Concerns are high that the 85-year old Singapore leader might use his observations here not just to boost Najib’s prestige, but also to score points back home in his city state.
Like Malaysia’s own ex-prime minister Mahathir Mohamad, Kuan Yew ruled with a fist of iron and dislikes dissent.
Although his son and Singapore premier Lee Hsien Loong runs one of the world’s cleanest and most efficient governments, the PAP party founded by Kuan Yew not only dominates but goes all out to crush the opposition in the tiny island republic of some four million people.
“Obviously, this is a ‘scratch my back and I will yours back’ visit,” said an economist at a large local bank, who asked not to be named.
“But Malaysia has gone far ahead of Singapore in the democracy curve. There is now the prospect of the Pakatan Rakyat coming to power and installing a new regime less mired by the decades-old problems of corruption and racism.
“If this happens, it can bring about a new investment climate that can pose a real challenge to Singapore, which has less resources than Malaysia in every way. So it would be in the interest of the PAP to badmouth the recent electoral developments in Malaysia and push the case back home that a healthy opposition destabilises.”
Given the situation in Perak, is it fair to see Zambry?
Kuan Yew starts an eight-day visit from Monday till June 15. He begins with a meeting with Najib and other Umno-BN bigwigs. The 85-year old will then travel down to Perak, Penang, Kelantan and Pahang.
In Penang, he is due to meet Chief Minister Lim Guan Eng and other state officials. He will then travel to Kelantan to meet PAS spiritual adviser and chief minister Nik Aziz Nik Mat and the Kelantan Regent. In Pahang, he will call on Mentri Besar Adnan Yaakob and have an audience with Sultan Ahmad Shah.
But it is his stop in crisis-struck Perak to see Sultan Azlan and Umno chief minister Zambry Kadir that has fuelled the most outcry.
Pundits reason that if visiting Perak was a must-do for Kuan Yew, then protocol may dictate that he visits the Sultan. But why should he see Zambry?
A huge question-mark still hangs over the Umno leader’s legitimacy as the rightful MB of the northwestern state. Without acknowledging PAS leader Nizar Jamaluddin, who was ousted by an unpopular power grab hatched by Najib, it may be unfair for Kuan Yew to meet Zambry.
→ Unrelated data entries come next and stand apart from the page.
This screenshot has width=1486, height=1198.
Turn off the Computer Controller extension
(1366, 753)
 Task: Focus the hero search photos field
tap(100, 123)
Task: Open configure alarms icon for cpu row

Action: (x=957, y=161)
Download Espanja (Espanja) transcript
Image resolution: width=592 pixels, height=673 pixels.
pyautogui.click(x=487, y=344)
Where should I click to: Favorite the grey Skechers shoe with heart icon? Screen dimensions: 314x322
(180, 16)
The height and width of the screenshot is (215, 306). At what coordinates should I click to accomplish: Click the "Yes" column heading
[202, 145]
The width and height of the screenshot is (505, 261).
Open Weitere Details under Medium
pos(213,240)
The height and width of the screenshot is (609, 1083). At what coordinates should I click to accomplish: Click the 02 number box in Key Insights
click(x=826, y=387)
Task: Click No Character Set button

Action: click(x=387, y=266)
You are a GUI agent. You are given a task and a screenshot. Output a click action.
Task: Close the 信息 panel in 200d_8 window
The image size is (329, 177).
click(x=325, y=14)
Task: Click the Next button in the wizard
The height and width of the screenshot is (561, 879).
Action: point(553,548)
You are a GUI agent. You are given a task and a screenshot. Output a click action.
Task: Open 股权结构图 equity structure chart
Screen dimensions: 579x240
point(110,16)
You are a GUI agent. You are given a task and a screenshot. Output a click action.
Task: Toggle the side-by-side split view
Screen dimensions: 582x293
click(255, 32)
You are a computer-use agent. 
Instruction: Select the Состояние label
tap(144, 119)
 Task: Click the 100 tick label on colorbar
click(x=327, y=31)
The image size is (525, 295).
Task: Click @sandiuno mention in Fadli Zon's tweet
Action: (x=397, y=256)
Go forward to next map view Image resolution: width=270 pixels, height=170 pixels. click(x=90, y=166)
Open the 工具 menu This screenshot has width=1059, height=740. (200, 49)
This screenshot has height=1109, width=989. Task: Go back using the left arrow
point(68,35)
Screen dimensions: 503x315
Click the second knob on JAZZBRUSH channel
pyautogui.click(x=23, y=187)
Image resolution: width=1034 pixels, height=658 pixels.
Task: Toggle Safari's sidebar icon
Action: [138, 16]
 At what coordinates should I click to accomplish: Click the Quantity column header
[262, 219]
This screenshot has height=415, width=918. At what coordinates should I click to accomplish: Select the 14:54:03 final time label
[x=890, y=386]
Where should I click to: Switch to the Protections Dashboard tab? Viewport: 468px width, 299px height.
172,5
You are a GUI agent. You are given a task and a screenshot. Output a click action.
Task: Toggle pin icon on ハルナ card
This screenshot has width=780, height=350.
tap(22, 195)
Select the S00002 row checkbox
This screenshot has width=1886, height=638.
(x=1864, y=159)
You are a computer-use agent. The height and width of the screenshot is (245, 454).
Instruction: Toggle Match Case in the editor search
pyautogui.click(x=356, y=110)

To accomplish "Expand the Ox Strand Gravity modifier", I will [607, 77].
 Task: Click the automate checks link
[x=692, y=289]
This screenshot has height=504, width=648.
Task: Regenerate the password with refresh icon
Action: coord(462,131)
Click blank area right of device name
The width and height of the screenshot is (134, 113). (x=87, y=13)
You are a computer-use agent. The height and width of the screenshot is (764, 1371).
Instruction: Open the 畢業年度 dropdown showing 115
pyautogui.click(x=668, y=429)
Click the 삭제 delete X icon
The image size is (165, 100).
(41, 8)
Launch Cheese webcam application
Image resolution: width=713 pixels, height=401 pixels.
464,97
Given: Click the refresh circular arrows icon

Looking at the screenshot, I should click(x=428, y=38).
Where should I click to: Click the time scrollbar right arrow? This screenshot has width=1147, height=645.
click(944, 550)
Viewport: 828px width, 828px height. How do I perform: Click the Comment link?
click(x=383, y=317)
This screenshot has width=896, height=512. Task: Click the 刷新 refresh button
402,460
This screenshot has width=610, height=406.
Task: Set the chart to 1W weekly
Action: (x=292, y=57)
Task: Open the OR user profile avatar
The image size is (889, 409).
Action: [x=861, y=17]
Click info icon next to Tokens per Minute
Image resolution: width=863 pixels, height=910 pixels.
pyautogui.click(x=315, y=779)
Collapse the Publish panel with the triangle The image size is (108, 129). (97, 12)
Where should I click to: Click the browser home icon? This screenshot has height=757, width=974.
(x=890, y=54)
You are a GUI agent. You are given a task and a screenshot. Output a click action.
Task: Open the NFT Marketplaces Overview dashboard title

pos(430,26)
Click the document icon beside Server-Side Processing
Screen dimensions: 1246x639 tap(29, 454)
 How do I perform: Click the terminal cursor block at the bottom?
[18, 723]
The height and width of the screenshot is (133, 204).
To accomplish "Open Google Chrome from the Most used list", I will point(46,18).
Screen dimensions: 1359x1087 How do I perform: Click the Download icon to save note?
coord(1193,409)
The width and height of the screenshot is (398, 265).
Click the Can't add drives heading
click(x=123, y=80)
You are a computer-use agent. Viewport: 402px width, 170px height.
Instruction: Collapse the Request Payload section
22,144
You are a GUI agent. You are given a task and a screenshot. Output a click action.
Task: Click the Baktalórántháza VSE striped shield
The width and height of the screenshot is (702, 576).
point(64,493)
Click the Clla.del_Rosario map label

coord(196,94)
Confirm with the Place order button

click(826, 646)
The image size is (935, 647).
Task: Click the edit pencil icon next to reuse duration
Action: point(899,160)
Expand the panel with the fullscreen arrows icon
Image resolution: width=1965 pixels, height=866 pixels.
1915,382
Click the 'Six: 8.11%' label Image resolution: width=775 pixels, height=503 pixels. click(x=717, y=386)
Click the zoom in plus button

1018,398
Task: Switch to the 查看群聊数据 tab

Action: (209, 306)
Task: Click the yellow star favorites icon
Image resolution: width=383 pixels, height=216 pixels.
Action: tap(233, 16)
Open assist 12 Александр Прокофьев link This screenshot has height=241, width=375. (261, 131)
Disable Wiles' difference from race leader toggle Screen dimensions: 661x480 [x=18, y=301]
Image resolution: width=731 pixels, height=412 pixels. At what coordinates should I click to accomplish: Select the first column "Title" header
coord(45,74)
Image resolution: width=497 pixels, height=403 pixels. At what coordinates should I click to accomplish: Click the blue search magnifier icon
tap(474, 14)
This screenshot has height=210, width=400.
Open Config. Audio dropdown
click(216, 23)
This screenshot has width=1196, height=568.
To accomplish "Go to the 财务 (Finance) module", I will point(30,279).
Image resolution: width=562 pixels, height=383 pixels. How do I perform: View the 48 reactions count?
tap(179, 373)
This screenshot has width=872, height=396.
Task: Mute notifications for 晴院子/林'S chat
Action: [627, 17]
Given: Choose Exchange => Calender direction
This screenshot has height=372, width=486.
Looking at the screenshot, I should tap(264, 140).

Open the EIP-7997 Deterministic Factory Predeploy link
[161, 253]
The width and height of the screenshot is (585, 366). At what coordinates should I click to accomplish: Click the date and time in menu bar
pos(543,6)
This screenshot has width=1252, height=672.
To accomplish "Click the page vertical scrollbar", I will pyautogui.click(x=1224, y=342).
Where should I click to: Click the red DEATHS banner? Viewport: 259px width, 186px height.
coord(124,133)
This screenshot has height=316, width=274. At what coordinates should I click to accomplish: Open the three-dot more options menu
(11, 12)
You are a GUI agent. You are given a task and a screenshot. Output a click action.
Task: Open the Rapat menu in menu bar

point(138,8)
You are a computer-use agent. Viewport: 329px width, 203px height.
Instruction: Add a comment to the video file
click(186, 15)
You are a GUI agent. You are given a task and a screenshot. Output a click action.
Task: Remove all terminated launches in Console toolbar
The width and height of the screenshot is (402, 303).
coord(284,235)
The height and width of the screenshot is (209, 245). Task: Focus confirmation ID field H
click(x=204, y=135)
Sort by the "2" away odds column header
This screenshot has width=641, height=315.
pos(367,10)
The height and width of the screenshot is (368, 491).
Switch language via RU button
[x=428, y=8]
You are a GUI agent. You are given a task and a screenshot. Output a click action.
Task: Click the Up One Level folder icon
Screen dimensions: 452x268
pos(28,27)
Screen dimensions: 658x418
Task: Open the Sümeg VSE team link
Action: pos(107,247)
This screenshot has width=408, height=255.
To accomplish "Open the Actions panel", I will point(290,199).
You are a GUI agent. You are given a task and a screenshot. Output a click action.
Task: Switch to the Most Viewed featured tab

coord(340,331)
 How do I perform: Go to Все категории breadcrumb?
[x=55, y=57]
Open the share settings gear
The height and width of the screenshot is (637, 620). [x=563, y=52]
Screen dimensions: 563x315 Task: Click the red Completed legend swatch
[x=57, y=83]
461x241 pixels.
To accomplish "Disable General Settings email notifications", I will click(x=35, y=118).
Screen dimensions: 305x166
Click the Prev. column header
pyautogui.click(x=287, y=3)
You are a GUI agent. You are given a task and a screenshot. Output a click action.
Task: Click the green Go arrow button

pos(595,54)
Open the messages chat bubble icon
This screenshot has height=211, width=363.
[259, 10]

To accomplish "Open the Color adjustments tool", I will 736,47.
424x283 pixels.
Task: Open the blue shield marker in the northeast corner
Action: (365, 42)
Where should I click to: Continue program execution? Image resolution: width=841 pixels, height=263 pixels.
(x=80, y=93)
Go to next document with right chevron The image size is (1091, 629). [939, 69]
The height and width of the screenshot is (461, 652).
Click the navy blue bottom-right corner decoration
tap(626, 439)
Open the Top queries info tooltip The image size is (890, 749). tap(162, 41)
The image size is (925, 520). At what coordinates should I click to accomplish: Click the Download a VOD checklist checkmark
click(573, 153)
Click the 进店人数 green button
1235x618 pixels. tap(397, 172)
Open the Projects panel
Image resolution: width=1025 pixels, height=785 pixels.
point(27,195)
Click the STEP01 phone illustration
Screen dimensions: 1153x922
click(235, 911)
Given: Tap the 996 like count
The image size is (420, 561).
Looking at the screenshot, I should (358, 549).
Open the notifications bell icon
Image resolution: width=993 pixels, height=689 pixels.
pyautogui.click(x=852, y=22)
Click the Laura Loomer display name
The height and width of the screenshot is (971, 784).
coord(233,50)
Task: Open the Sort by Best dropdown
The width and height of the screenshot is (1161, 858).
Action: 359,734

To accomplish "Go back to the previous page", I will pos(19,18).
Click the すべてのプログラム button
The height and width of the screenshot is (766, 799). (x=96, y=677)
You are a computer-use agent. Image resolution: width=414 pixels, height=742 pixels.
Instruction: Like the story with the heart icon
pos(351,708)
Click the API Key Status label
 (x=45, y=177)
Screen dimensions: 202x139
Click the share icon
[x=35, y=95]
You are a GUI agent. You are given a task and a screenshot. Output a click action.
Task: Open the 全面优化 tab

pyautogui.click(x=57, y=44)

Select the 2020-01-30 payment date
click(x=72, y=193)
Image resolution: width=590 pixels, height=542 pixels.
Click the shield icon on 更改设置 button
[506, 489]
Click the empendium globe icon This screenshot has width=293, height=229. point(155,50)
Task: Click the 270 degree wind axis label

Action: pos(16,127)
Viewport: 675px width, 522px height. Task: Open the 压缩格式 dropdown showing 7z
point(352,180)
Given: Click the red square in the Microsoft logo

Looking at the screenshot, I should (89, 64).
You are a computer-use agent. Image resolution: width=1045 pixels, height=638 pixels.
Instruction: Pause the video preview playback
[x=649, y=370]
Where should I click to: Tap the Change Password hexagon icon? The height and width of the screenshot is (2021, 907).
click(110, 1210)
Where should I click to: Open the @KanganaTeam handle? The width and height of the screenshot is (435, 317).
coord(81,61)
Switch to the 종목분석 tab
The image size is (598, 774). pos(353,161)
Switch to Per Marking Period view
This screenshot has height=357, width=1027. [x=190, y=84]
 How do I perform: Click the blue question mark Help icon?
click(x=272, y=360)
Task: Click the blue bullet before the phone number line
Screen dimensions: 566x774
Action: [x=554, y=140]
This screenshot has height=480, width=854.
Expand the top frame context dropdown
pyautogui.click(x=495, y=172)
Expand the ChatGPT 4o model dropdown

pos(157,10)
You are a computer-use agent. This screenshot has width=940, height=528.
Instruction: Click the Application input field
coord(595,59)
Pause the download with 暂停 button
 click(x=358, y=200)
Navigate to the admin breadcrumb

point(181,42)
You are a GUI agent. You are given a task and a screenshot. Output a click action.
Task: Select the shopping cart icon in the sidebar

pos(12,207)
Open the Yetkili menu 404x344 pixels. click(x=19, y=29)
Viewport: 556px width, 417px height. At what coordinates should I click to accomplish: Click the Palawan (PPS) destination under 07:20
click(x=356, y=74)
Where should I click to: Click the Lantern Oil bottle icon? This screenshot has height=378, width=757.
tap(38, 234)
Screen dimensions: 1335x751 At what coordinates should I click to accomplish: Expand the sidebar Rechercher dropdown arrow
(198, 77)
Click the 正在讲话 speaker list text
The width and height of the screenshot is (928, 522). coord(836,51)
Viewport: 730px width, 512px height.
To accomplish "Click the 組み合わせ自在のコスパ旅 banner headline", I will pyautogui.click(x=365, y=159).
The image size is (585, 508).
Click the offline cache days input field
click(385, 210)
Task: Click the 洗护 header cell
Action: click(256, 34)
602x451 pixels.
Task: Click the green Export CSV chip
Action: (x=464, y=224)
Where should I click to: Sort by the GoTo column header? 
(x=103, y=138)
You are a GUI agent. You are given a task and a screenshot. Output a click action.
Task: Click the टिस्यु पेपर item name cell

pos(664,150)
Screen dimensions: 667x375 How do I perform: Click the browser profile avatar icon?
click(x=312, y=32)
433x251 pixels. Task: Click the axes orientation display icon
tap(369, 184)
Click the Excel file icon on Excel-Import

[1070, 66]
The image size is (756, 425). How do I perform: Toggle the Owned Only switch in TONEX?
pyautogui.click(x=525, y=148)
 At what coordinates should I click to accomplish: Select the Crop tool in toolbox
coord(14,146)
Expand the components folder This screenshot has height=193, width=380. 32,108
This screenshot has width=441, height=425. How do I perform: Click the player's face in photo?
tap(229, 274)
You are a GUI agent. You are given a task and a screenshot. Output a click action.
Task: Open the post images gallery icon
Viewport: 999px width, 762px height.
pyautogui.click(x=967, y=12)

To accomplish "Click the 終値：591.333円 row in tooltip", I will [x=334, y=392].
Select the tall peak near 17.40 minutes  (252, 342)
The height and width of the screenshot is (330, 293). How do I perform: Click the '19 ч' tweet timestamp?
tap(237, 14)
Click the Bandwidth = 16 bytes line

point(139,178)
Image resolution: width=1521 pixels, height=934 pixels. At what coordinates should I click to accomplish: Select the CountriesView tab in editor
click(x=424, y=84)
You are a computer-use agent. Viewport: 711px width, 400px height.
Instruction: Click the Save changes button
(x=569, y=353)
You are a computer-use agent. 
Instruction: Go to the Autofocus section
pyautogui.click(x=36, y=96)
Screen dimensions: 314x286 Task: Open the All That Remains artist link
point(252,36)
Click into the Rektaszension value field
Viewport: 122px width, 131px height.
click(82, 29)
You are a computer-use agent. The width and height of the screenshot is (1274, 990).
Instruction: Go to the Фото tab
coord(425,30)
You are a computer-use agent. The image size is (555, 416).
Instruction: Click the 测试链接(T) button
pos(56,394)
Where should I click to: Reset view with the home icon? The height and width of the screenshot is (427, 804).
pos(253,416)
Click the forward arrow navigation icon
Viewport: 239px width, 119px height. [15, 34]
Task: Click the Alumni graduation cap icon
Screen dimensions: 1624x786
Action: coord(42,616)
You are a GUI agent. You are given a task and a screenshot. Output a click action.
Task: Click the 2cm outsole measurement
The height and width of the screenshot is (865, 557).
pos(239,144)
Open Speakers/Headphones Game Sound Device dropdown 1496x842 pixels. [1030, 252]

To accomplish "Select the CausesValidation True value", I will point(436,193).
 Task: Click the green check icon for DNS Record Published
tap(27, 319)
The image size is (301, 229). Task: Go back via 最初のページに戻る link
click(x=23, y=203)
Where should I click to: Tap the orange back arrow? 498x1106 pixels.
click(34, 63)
“Obviously, there is some uneasiness. Is the Minister Mentor being used to endorse Prime Minister Najib Razak’s coup d’etat in the state? Should he as an eminent statesman take sides or send such signals,” said Lee Boon Chye, PKR member of Parliament for Gopeng.
“These are the implications that the MM should be aware of. Mind you, Pakatan welcomes healthy ties between Malaysia and Singapore, but we hope the policy of non-interference in domestic matters will continue.
“Of course, it would be best if he did not see either Zambry nor Nizar until the court case regarding who is the lawful chief minister is resolved. Otherwise, like it or not, the meeting is bound to send a message. I am sure a politician of Mr Lee’s stature and experience knows that.”